Presently Cajastur has around 200 offices in Asturias and some 40 outside the Principality. It controls the Asturian telecommunications enterprise TeleCable.

On September 21, 2010, Cajastur took definitive control of the financial business of Caja Castilla-La Mancha (CCM) with the notarization and presentation to the Mercantile Registry of the agreements and contracts for the segregation of assets of the Castilian-La Mancha entity and the incorporation of all its financial business (branches, brand, customers, deposits, loans and other financial products) to Banco Liberta, a subsidiary of Cajastur.

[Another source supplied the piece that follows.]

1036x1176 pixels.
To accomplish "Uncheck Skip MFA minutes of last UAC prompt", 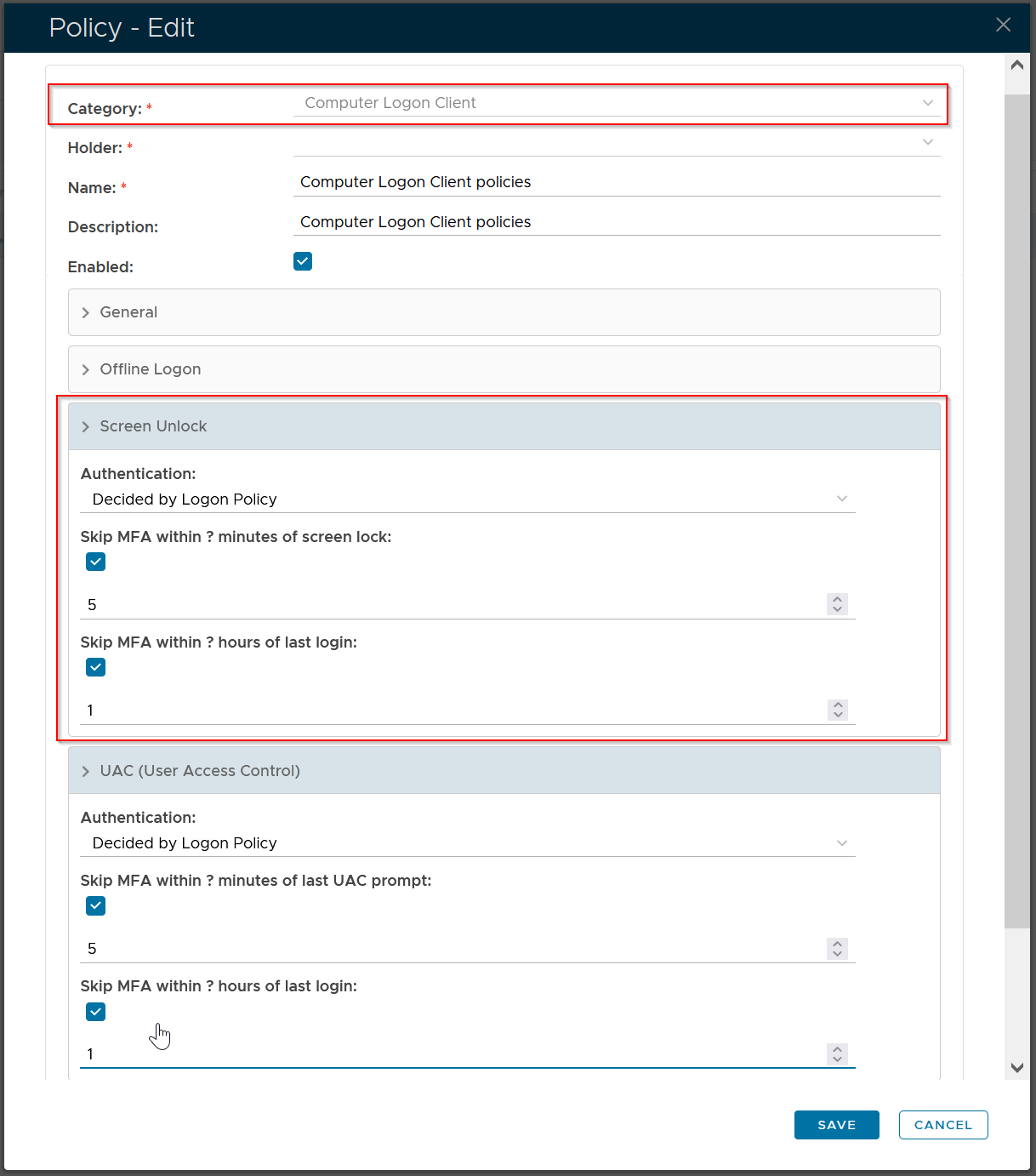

This entity, which had moved its headquarters from Oviedo to Cuenca a few months before, elevated this change of domicile and also the substitution of its corporate name to public status on the same day, so that Banco Liberta, S.A. became Banco Castilla-La Mancha, S.A.

In 2011 it was integrated into Liberbank. On July 23, 2014, the General Assembly approved the transformation of the entity into a banking foundation, in accordance with the provisions of the Law on Savings Banks and Banking Foundations. In April 2015, it was announced that the Liberbank group would operate throughout Spain under the Liberbank brand name only, and to this end, a process of remodeling the image and signage of the different branches would begin. As of December 31, 2020, the foundation held a 15.86% stake in Liberbank.

On June 30, 2016, Manuel Menéndez resigned from his position as head of the foundation in compliance with the Law on Savings Banks and Banking Foundations, which established the incompatibility of holding simultaneous positions on the boards of banking foundations and on the boards of directors of the banks to which the former savings banks had transferred their financial businesses. He was succeeded by César Menéndez Claverol.

Following Liberbank's merger into Unicaja Banco in 2021, its shareholders, including Fundación Cajastur, became Unicaja Banco shareholders. On July 30, 2021, the foundation's stake in Unicaja Banco was 6.56%.